„Weiterhin ein fürchterliches Gemetzel“

von Redaktion

Interview Dr. Jens Steinigen zur Jahresbilanz von Athletes for Ukraine

Siegsdorf – Er war Olympiasieger und zweifacher Weltcupsieger im Biathlon, aktiv von 1979 bis 1996, schaffte vor 25 Jahren den Absprung von der Loipe direkt ins Anwaltsbüro Lenze und Partner in Traunstein und hat sich mittlerweile auf Arbeitsrecht spezialisiert: Dr. Jens Steinigen. Der 57-jährige Siegsdorfer sorgt aber auch nach seiner sportlichen Karriere für Schlagzeilen, hatte er doch unmittelbar nach Kriegsausbruch in der Ukraine im März letzten Jahres den Verein Athletes for Ukraine (A4U) in Traunstein gegründet. Im Gespräch mit unserer Redaktion zieht der Familienvater Jahresbilanz.

Wie lief das Jahr 2023 für A4U?

Es ist inzwischen schwerer geworden, die Leute zu motivieren, als noch 2022. Trotzdem waren wir auch 2023 wieder erfolgreich. Mir war schon im März 2022 klar, dass der Krieg nicht so schnell enden wird. Die Ukrainerinnen und Ukrainer werden ihr Land nicht aufgeben und sich Russland unterwerfen, Russland wird nicht aufhören, bis es sein Ziel erreicht und die Ukraine vernichtet hat, es sei denn, es wird in seine Schranken verwiesen. Russland akzeptiert nur Stärke – Appeasement-Politik wird dort als Schwäche verstanden. Inzwischen geht Russland in diesem Krieg „all in“, hat auf Kriegswirtschaft umgestellt und wird dabei von den Schurkenstaaten dieser Welt unterstützt. Die bei uns verantwortlichen Politiker zögern, für einen Sieg der Ukraine dringend notwendige Waffenlieferungen kommen zögerlich, immer gerade so, dass es für die Ukraine zum Leben zu wenig und zum Sterben zu viel ist. So findet nach wie vor ein fürchterliches Gemetzel in der Ukraine statt. Man muss sich nun in Berlin endlich entscheiden: Soll dem internationalen Recht Geltung verschafft und die regelbasierte Weltordnung auch für künftige Generationen erhalten werden, oder soll künftig das Recht des Stärkeren maßgeblich sein?

━━━━━━━━━━━━━━━━━━━━━━━━━━━━━━

§ **ZIEL**
Gib bitte den Abschnitt des Interviews von „von Redaktion“ bis „der Familienvater Jahresbilanz.“ wörtlich wieder. Die Datensätze werden hierfür nicht gebraucht.

━━━━━━━━━━━━━━━━━━━━━━━━━━━━━━

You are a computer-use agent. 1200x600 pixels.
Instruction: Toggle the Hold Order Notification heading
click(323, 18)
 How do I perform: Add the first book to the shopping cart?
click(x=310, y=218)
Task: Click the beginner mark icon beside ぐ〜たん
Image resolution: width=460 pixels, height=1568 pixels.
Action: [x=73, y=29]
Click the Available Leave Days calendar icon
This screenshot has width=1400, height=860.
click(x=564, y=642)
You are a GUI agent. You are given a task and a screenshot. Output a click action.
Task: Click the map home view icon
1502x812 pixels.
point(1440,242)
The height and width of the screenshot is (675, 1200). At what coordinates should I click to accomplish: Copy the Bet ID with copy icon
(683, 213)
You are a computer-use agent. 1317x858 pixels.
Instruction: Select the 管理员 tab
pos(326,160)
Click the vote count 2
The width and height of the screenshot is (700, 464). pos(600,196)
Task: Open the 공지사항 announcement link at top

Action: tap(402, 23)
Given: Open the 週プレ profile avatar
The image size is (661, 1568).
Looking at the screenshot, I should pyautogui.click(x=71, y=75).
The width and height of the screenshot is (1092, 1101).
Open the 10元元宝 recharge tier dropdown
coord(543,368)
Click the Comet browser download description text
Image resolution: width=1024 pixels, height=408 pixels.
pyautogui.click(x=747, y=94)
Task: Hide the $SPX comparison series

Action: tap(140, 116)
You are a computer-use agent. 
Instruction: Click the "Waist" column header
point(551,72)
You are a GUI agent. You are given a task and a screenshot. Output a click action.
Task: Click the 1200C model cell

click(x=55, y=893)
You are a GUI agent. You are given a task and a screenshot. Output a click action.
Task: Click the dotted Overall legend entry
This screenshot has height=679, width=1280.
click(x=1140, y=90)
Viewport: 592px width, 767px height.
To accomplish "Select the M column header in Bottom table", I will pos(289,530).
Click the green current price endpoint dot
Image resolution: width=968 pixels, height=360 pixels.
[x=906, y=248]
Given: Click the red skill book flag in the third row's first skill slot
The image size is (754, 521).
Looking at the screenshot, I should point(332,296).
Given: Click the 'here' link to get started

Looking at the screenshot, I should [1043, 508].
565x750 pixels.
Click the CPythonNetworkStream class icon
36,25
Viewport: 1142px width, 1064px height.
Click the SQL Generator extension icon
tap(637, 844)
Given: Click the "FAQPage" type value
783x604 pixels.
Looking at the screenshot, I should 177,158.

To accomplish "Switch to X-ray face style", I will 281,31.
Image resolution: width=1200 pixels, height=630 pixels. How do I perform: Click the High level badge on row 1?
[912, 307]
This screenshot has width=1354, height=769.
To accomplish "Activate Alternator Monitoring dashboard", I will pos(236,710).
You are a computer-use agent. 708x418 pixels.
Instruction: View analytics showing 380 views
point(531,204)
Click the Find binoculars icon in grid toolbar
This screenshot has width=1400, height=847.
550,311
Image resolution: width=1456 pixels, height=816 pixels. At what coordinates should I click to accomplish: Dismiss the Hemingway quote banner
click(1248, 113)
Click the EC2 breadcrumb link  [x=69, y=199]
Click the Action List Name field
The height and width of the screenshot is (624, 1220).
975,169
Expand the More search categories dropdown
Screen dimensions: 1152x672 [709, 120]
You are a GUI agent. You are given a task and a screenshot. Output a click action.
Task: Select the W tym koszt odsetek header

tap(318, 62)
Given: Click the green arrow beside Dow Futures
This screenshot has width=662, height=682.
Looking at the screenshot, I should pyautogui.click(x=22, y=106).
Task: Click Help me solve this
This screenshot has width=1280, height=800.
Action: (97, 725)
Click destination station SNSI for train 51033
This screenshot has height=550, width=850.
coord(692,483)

━━━━━━━━━━━━━━━━━━━━━━━━━━━━━━

§ **LÖSUNG**
von Redaktion

Interview Dr. Jens Steinigen zur Jahresbilanz von Athletes for Ukraine

Siegsdorf – Er war Olympiasieger und zweifacher Weltcupsieger im Biathlon, aktiv von 1979 bis 1996, schaffte vor 25 Jahren den Absprung von der Loipe direkt ins Anwaltsbüro Lenze und Partner in Traunstein und hat sich mittlerweile auf Arbeitsrecht spezialisiert: Dr. Jens Steinigen. Der 57-jährige Siegsdorfer sorgt aber auch nach seiner sportlichen Karriere für Schlagzeilen, hatte er doch unmittelbar nach Kriegsausbruch in der Ukraine im März letzten Jahres den Verein Athletes for Ukraine (A4U) in Traunstein gegründet. Im Gespräch mit unserer Redaktion zieht der Familienvater Jahresbilanz.